While the first dresses and trouser suits played with the timeless brown/white dichotomy, as the catwalk progressed there was more emphasis around the shoulders that became well sculpted and rigid and transformed into robotic wings.
Fabrics also became and important point: luxurious flowery silks in white or peach and golden prints appeared on the runway, reminiscing the fabric of qipao dresses or the flowers in Japanese gardens.
Menswear was less interesting, though Costelloe successfully transferred in his men’s jackets the sculpted shoulders he used in his designs for women.
Young designer Eun Jeung mainly focused on two colours, white and silver, in her collection, creating the perfect wardrobe for a space age woman.
It was interesting to see a young designer including in her collection also slightly more mature pieces such as jackets with bejewelled buttons, the sort of stuff you usually see in the wardrobes of women over 40, yet there was one major mistake in her collection, over-embellishing things a bit too much.

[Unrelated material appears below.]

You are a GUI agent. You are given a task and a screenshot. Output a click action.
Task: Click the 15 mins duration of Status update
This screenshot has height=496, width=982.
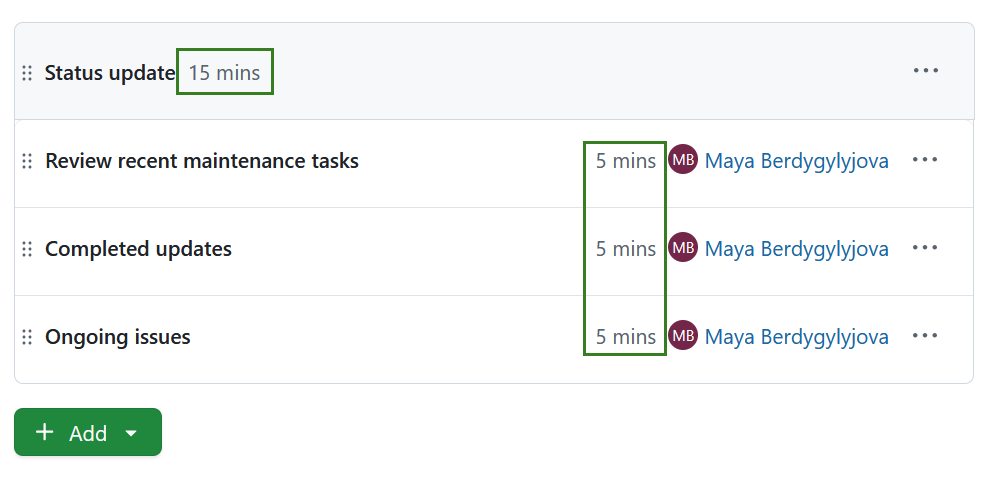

In fact there were cases in which the frills, ruches, embroideries and pearls almost overshadowed her tailoring.
The presentation also didn’t do her justice as her talent stands in the details and it is quite difficult if you’re just sitting in the audience spotting intricate beaded embroideries or origami-like folds and pleats.
Maybe Jeung should have taken a lesson in frill control from Emilio de la Morena.
There were one or two moments when it proved irresistible for the Spanish designer to fall into the ruffle trap and he came up with a grey sheath dress in which ruffles ended up reproducing a sort of frilled maid’s apron.
The rest of the collection was rather sensible and sculpturally interesting with fabric elements swirling around the body, over-imposed layers of chiffon opening up like fans and interesting inky prints or bondage dresses built using different straps of fabrics, that contrasted one with the other.
de la Morena mentioned Eduardo Chillida’s works among his inspirations, but I guess the main link between the designer and the artist stood more in a shared respect for their materials of choice, be it fabric, metal or granite.
Bora Aksu is still struggling to find a balance between Amazons and romantic women, though he is as usual showing an interesting research into materials.
For his Spring/Summer collection Aksu fused on post-modernist and Victorian influences.
Rock’n’roll jackets with beaded lapels will easily be among the best selling items from this collection, but the most interesting pieces were ivory lace shirts, skirts and men's like trousers.
There was actually a sense of gothic decadence in Aksu's lace dresses: black abstract motifs seemed to be over-imposed on the dresses or creeping over the models’ legs and bodies, giving them a disturbing Alexander McQueen-like touch.
Sass & Bide’s catwalk started on an optical note, with black and white motifs printed on trousers and jackets, but, as things progressed, the duo moved on to explore opulent influences Cleopatra-style with long and short dresses characterised by intricate beadwork and also gold sequinned harem pants (avoid them unless you’re a regular at Poiret’s fancy parties…). As a whole the collection was acceptable, but quite often slightly repetitive.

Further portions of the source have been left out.